--- start Data listing ---

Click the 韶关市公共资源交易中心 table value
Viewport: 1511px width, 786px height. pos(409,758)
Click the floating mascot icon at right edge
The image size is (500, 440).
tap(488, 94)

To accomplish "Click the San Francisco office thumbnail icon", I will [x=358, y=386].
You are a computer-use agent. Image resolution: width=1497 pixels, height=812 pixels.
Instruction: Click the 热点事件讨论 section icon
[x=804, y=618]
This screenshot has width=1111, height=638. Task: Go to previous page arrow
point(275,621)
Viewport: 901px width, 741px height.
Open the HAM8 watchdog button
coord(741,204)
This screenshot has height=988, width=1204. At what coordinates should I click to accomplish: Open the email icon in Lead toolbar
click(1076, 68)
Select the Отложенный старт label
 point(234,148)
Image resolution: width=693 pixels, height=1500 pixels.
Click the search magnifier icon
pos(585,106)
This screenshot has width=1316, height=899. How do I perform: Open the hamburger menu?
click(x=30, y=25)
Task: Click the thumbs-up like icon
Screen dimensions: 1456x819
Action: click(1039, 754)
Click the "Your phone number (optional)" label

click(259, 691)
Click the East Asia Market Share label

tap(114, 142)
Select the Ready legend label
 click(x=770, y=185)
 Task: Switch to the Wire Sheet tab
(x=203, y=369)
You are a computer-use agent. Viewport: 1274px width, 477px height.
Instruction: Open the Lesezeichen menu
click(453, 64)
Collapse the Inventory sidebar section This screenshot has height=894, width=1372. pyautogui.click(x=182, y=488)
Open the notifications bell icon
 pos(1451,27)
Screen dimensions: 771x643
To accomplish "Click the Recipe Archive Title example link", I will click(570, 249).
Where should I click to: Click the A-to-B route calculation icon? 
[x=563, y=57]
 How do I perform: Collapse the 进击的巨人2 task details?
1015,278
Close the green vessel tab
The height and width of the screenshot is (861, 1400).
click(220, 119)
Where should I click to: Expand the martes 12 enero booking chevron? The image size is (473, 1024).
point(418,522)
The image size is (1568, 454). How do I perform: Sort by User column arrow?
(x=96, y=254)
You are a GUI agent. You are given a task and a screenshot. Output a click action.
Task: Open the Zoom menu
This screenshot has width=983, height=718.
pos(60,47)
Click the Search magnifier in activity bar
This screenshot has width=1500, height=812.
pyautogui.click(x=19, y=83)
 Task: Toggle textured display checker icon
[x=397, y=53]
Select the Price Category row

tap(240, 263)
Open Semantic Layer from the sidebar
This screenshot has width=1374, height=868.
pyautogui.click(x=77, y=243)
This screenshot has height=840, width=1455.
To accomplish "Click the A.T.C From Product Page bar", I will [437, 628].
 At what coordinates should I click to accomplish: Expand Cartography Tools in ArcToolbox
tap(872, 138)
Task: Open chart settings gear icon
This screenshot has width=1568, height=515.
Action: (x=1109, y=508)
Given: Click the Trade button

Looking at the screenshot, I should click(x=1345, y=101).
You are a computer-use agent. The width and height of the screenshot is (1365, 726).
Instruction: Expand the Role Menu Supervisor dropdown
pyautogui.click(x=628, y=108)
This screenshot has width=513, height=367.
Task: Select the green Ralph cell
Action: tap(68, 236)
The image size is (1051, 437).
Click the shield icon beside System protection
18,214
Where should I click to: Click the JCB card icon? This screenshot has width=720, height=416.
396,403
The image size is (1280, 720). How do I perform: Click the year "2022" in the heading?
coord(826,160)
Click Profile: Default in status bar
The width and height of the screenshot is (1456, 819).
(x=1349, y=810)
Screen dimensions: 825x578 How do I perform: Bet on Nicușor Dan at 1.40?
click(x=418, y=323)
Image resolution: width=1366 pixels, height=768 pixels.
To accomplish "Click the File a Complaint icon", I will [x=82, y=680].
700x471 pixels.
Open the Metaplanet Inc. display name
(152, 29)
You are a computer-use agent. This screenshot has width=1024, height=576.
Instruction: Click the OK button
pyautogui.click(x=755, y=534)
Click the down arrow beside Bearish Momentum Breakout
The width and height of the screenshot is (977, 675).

--- end Data listing ---

Exercise:
Recast the whole listing above as a numbered list, one line per item, and leave out the blank lines.

The solution:
1. Click the 韶关市公共资源交易中心 table value
2. Viewport: 1511px width, 786px height. pos(409,758)
3. Click the floating mascot icon at right edge
4. The image size is (500, 440).
5. tap(488, 94)
6. To accomplish "Click the San Francisco office thumbnail icon", I will [x=358, y=386].
7. You are a computer-use agent. Image resolution: width=1497 pixels, height=812 pixels.
8. Instruction: Click the 热点事件讨论 section icon
9. [x=804, y=618]
10. This screenshot has width=1111, height=638. Task: Go to previous page arrow
11. point(275,621)
12. Viewport: 901px width, 741px height.
13. Open the HAM8 watchdog button
14. coord(741,204)
15. This screenshot has height=988, width=1204. At what coordinates should I click to accomplish: Open the email icon in Lead toolbar
16. click(1076, 68)
17. Select the Отложенный старт label
18.  point(234,148)
19. Image resolution: width=693 pixels, height=1500 pixels.
20. Click the search magnifier icon
21. pos(585,106)
22. This screenshot has width=1316, height=899. How do I perform: Open the hamburger menu?
23. click(x=30, y=25)
24. Task: Click the thumbs-up like icon
25. Screen dimensions: 1456x819
26. Action: click(1039, 754)
27. Click the "Your phone number (optional)" label
28. click(259, 691)
29. Click the East Asia Market Share label
30. tap(114, 142)
31. Select the Ready legend label
32.  click(x=770, y=185)
33.  Task: Switch to the Wire Sheet tab
34. (x=203, y=369)
35. You are a computer-use agent. Viewport: 1274px width, 477px height.
36. Instruction: Open the Lesezeichen menu
37. click(453, 64)
38. Collapse the Inventory sidebar section This screenshot has height=894, width=1372. pyautogui.click(x=182, y=488)
39. Open the notifications bell icon
40.  pos(1451,27)
41. Screen dimensions: 771x643
42. To accomplish "Click the Recipe Archive Title example link", I will click(570, 249).
43. Where should I click to: Click the A-to-B route calculation icon? 
44. [x=563, y=57]
45.  How do I perform: Collapse the 进击的巨人2 task details?
46. 1015,278
47. Close the green vessel tab
48. The height and width of the screenshot is (861, 1400).
49. click(220, 119)
50. Where should I click to: Expand the martes 12 enero booking chevron? The image size is (473, 1024).
51. point(418,522)
52. The image size is (1568, 454). How do I perform: Sort by User column arrow?
53. (x=96, y=254)
54. You are a GUI agent. You are given a task and a screenshot. Output a click action.
55. Task: Open the Zoom menu
56. This screenshot has width=983, height=718.
57. pos(60,47)
58. Click the Search magnifier in activity bar
59. This screenshot has width=1500, height=812.
60. pyautogui.click(x=19, y=83)
61.  Task: Toggle textured display checker icon
62. [x=397, y=53]
63. Select the Price Category row
64. tap(240, 263)
65. Open Semantic Layer from the sidebar
66. This screenshot has width=1374, height=868.
67. pyautogui.click(x=77, y=243)
68. This screenshot has height=840, width=1455.
69. To accomplish "Click the A.T.C From Product Page bar", I will [437, 628].
70.  At what coordinates should I click to accomplish: Expand Cartography Tools in ArcToolbox
71. tap(872, 138)
72. Task: Open chart settings gear icon
73. This screenshot has width=1568, height=515.
74. Action: (x=1109, y=508)
75. Given: Click the Trade button
76. Looking at the screenshot, I should click(x=1345, y=101).
77. You are a computer-use agent. The width and height of the screenshot is (1365, 726).
78. Instruction: Expand the Role Menu Supervisor dropdown
79. pyautogui.click(x=628, y=108)
80. This screenshot has width=513, height=367.
81. Task: Select the green Ralph cell
82. Action: tap(68, 236)
83. The image size is (1051, 437).
84. Click the shield icon beside System protection
85. 18,214
86. Where should I click to: Click the JCB card icon? This screenshot has width=720, height=416.
87. 396,403
88. The image size is (1280, 720). How do I perform: Click the year "2022" in the heading?
89. coord(826,160)
90. Click Profile: Default in status bar
91. The width and height of the screenshot is (1456, 819).
92. (x=1349, y=810)
93. Screen dimensions: 825x578 How do I perform: Bet on Nicușor Dan at 1.40?
94. click(x=418, y=323)
95. Image resolution: width=1366 pixels, height=768 pixels.
96. To accomplish "Click the File a Complaint icon", I will [x=82, y=680].
97. 700x471 pixels.
98. Open the Metaplanet Inc. display name
99. (152, 29)
100. You are a computer-use agent. This screenshot has width=1024, height=576.
101. Instruction: Click the OK button
102. pyautogui.click(x=755, y=534)
103. Click the down arrow beside Bearish Momentum Breakout
104. The width and height of the screenshot is (977, 675).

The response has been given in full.